Using Extension Methods With Typed Datasets

DataTable is one of the most widely used classes in .NET framework. In data layers of a typical ADO.NET application one can see lot of code to work with DataTable and DataRow. In this article I discuss how to do some common tasks involving datasets in more fashionable manner, in LINQ style. This is not a tutorial on LINQ or extension methods or typed Datasets.

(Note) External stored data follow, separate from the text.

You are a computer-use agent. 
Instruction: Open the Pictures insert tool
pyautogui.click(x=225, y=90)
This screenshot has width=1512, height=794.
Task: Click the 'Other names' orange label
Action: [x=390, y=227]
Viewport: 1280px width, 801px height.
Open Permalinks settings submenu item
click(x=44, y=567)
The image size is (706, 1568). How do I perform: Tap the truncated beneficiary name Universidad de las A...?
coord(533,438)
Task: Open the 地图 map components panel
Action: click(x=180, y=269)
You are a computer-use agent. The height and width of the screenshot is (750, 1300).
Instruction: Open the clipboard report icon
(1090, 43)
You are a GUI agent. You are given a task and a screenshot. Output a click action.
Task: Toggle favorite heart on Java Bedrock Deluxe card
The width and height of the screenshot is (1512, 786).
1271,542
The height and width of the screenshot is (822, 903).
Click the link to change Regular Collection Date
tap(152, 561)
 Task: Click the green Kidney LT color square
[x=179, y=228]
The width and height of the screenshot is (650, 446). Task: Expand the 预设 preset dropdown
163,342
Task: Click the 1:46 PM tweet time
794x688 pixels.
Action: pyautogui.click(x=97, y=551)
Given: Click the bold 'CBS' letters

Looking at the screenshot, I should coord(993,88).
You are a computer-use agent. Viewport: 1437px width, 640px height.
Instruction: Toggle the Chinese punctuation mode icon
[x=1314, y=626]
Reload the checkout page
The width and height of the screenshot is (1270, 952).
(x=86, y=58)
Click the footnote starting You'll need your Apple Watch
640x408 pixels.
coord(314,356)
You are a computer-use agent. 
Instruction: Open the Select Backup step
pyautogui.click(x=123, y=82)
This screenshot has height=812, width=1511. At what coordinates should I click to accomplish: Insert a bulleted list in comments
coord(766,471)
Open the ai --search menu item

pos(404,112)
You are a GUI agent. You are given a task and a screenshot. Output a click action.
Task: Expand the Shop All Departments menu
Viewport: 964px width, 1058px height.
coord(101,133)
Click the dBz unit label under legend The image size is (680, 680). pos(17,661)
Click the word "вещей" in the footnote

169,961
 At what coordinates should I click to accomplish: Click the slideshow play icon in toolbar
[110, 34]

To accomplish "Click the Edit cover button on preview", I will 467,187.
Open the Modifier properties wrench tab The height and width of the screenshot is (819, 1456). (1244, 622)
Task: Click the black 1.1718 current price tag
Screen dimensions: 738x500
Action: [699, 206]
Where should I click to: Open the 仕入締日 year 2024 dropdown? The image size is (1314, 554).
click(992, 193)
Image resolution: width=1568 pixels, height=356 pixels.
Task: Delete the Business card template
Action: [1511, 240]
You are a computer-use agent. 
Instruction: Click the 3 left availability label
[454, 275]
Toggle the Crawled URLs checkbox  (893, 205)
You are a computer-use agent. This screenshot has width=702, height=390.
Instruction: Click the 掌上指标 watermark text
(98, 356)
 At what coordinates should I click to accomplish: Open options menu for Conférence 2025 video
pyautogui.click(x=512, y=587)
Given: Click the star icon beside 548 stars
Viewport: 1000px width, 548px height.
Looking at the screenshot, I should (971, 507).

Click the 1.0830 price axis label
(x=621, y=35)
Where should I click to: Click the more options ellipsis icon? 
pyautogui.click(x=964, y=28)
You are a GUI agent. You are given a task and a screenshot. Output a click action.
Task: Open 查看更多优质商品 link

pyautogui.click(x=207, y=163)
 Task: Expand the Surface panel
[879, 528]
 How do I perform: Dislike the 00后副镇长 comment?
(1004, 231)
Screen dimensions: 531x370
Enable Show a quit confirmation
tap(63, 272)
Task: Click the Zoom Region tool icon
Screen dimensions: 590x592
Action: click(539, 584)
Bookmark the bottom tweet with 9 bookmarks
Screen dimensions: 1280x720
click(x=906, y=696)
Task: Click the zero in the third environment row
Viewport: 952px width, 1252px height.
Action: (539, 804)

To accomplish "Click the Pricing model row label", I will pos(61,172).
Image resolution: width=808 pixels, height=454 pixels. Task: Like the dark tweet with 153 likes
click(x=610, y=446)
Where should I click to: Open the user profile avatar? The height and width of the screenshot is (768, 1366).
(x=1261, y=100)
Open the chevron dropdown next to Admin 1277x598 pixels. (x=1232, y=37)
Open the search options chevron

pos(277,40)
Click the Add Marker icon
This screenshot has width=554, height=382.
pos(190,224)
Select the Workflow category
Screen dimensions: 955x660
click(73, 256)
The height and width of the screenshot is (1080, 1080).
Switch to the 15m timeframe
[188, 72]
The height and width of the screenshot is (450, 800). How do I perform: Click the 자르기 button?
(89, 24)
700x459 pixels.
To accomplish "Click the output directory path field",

I am assuming that most of you already know lot more about them than I do (if not, don’t worry there are always late starters like me :-) ). So, the first question is why only ‘typed’ datasets ? why isn’t this article covering normal datasets. To answer this question, let use create a typed dataset using VS2008 I have created the following dataset, it has two tables:

In .NET 3.5 all tables of a typed dataset inherit TypedTableBase, which in turn implements IEnumerable. If you have been reading about .NET 3.5 stuff, you will realize that this is the interface that has many powerful extension methods defined for it. This enables us to use LINQ’s extension methods with our DataTable classes. If this doesn’t excite you, go thorough the code snippets below:

1. Filtering Rows

The traditional way:

DataRow  pr = p.Person.Select("Firstname ='a'");

With extension methods:

var prst = p.Person.Where(n => n.FirstName=="a").ToArray<Persons.PersonRow>();

2. Joining tables to get data

Suppose we want to get all PersonInfo rows for persons whose first name contains ‘a’. Now imagine writing C# code for that without use extension methods, and compare it with this:

var onlyinfo = p.Person.Where(n=>n.FirstName.Contains('a')).Join(p.PersonInfo,
n => n.PersonId,
m => m.PersonId,
(n, m) => m).ToArray<Persons.PersonInfoRow>();

3. Summing up a particular column

To get sum of all Ids (kinda of vague but just for example :-))

int sumofids = p.Person.Sum(n => n.PersonId);

4. Getting a set of continus rows

Get row no. 3, 4 and 5

var x= p.Person.Skip(2).Take(3);

5. Sorting by a particular field

Sorting by last name

var o = p.Person.OrderBy(n => n.LastName);

Sort by “LastName,FirstName”

var y = p.Person.OrderBy(n => n.LastName+","+n.FirstName).Reverse();

6. Join using LINQ syntax

Here we join two tables using LINQ syntax. What the query does is fetches custom resultset for all persons whose PersonId < 5

var tm = from l in p.Person
join q in p.PersonInfo
on l.PersonId equals q.PersonId
where l.PersonId < 5
select new { l.PersonId, q.PersonInfoId, l.FirstName, l.LastName };

var myarr = tm.ToArray();

Console.WriteLine("{0} {1} {2} {3}",
myarr[0].FirstName, myarr[0].LastName,
myarr[0].PersonId,myarr[0].PersonInfoId);

These were just some examples of what you can do with typed datasets .NET 3.5. In many cases, using extension methods will reduce the amount of code you write drastically.